### Brief
Beginning with the line that contains "Screen dimensions: 663x500", retype the entries below exactly, ending with the line that contains "Given: Expand the Shop by Department menu". Leave out any pictures.

### Data records
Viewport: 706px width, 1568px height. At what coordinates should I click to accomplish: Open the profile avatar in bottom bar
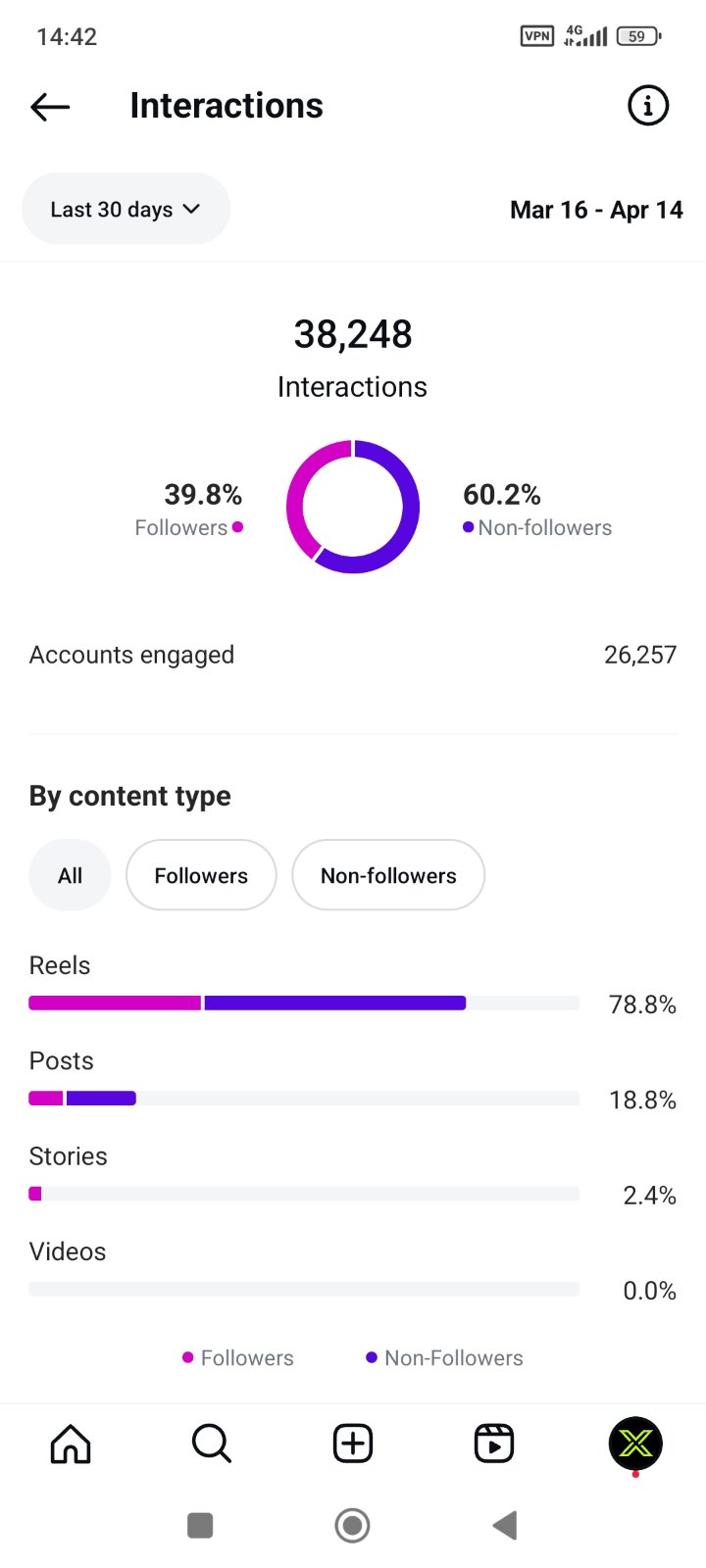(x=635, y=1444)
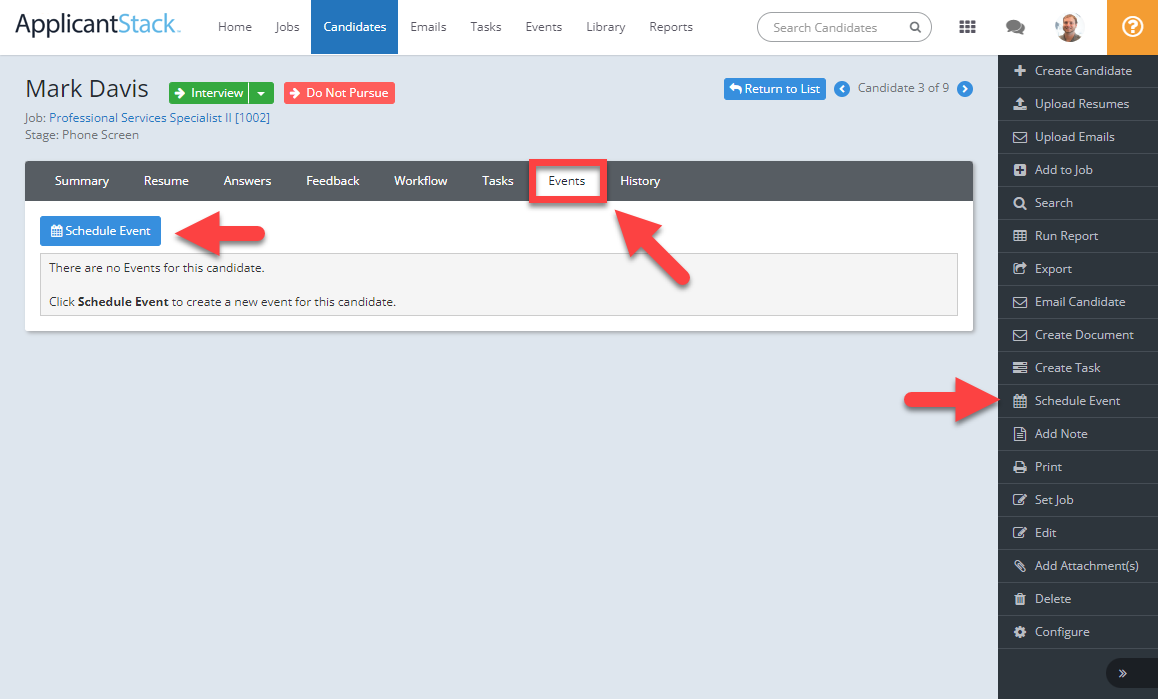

...

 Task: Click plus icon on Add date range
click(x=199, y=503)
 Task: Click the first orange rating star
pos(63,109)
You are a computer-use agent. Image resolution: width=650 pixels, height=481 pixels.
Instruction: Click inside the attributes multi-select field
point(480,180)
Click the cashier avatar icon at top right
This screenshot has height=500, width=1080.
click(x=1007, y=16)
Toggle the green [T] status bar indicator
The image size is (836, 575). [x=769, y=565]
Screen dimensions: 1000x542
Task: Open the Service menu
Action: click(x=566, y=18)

==

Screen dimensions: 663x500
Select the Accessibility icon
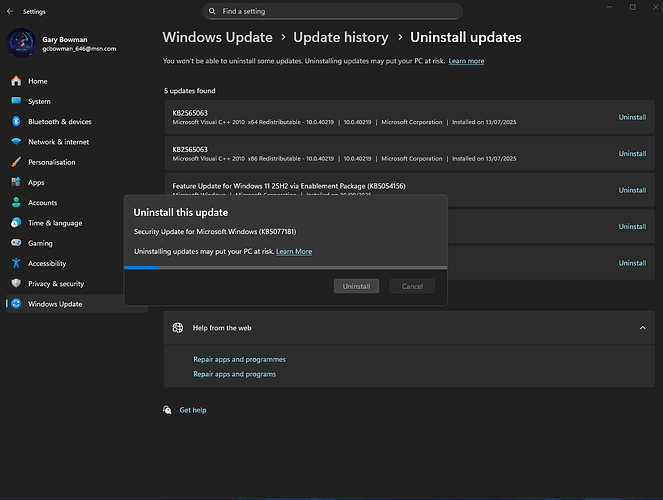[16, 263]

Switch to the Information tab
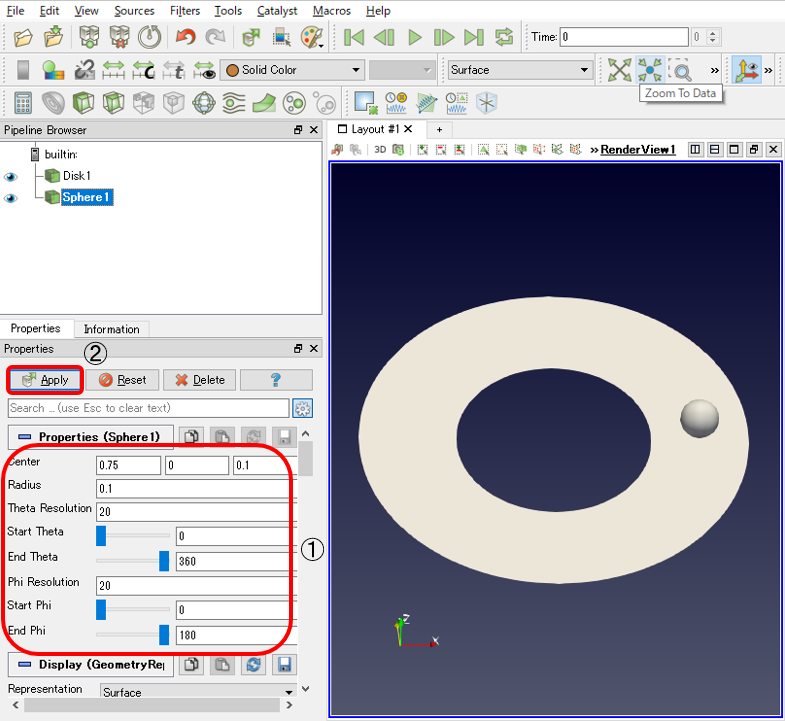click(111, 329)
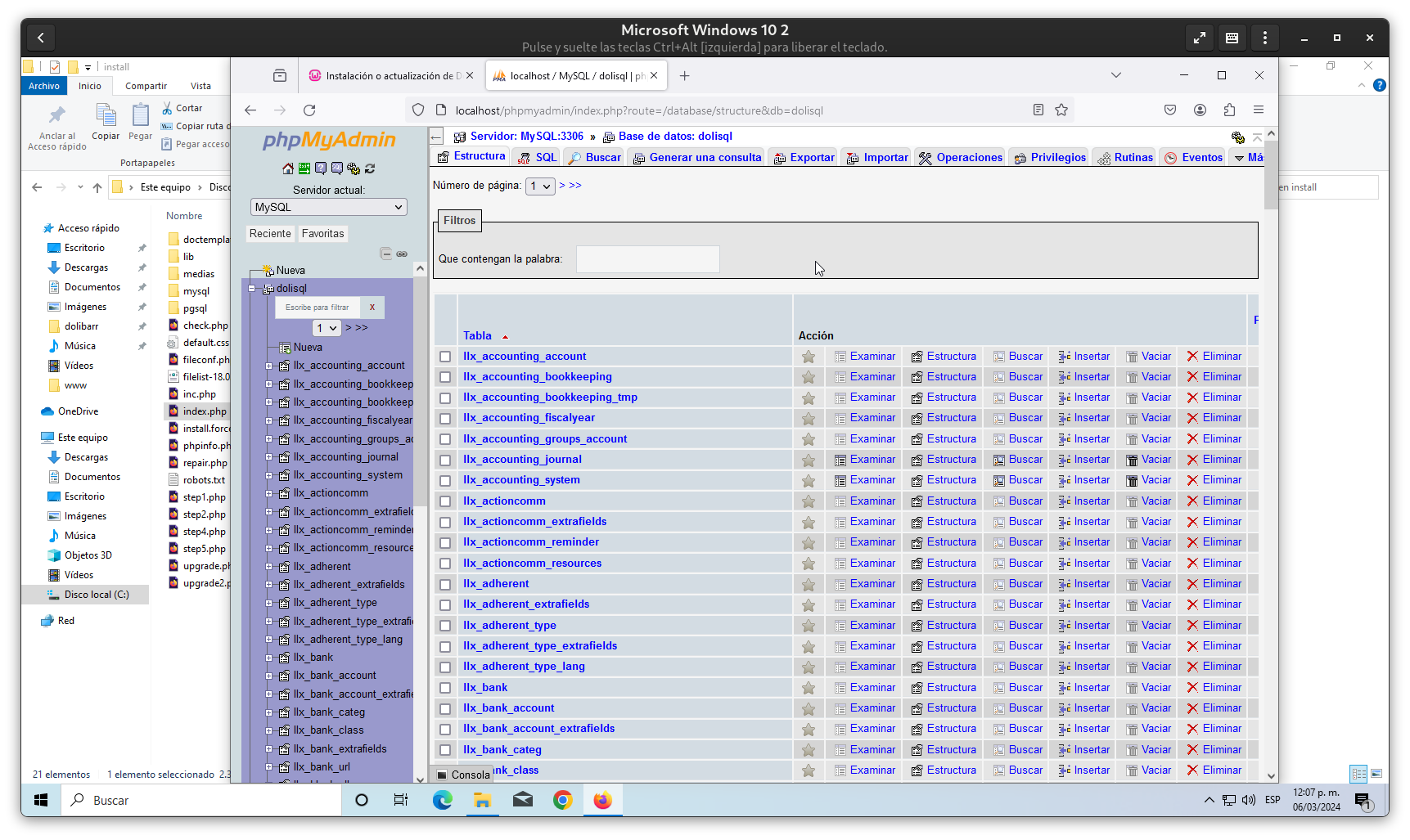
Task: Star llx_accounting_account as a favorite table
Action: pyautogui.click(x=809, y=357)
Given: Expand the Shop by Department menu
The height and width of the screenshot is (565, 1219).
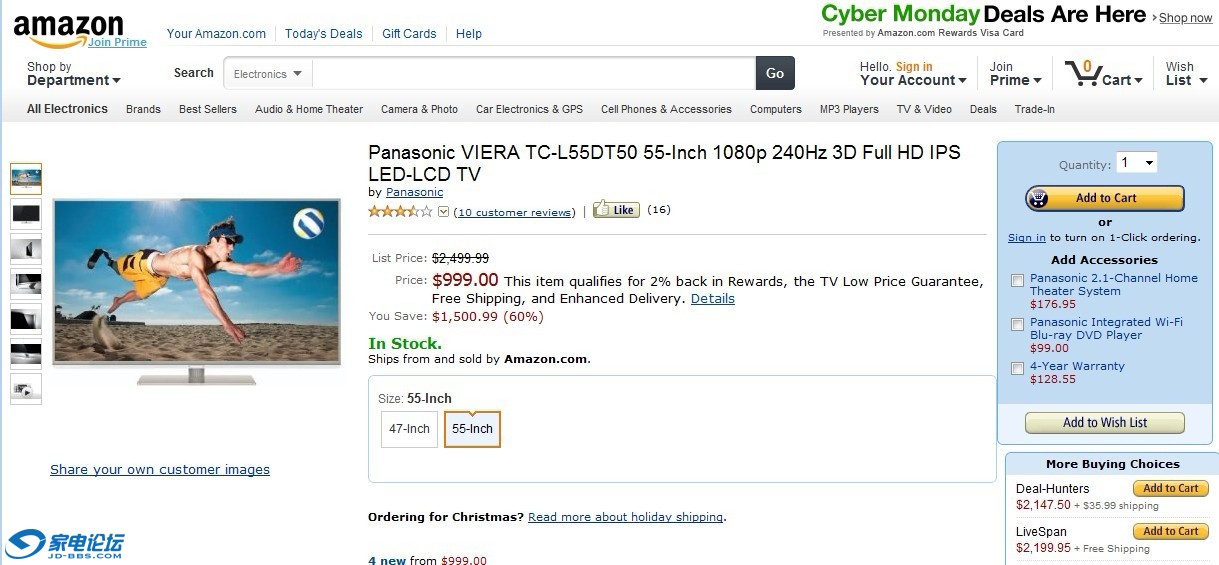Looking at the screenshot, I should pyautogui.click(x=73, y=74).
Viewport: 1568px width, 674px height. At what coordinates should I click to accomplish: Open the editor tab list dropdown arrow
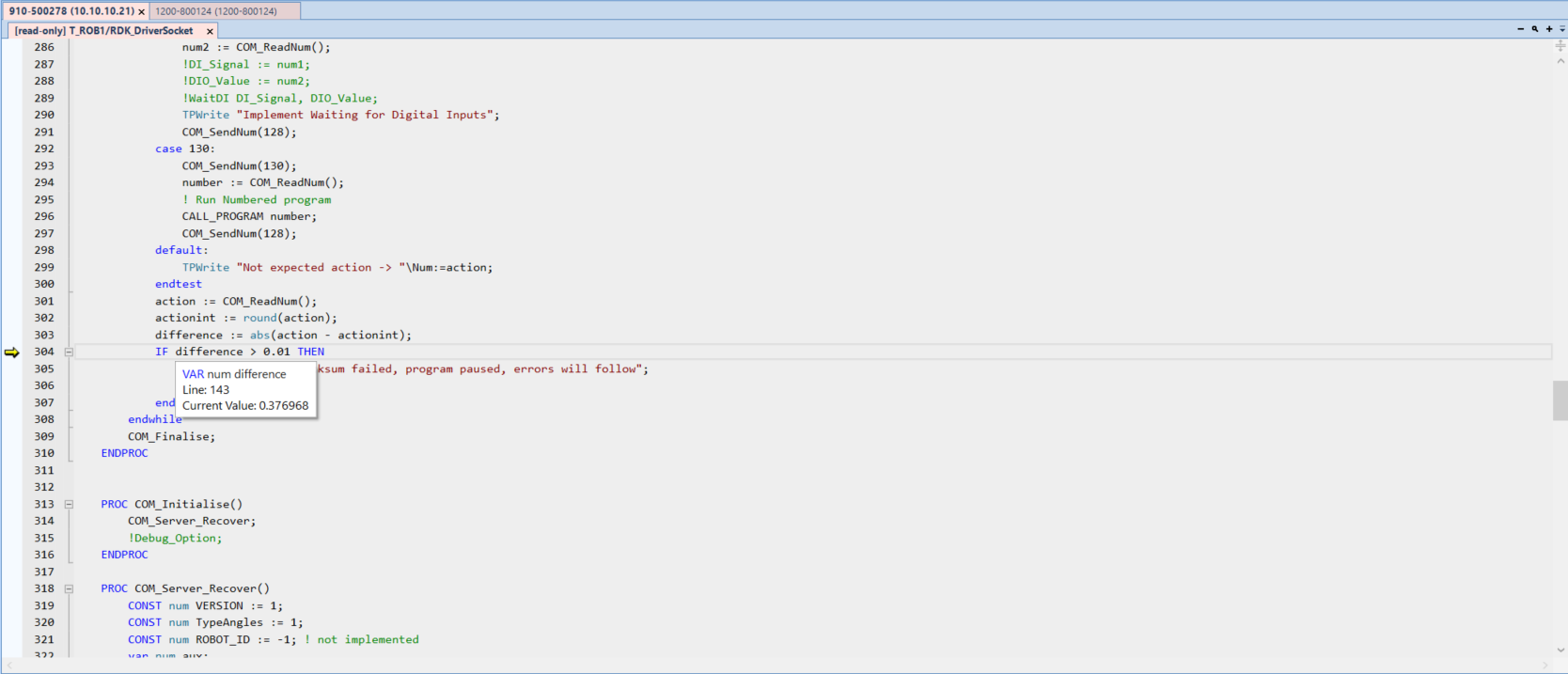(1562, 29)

### Answer box
Screen dimensions: 663x500
Select the Accessibility icon
[16, 263]

Switch to the Information tab
click(111, 329)
Task: Star llx_accounting_account as a favorite table
Action: pyautogui.click(x=809, y=357)
Given: Expand the Shop by Department menu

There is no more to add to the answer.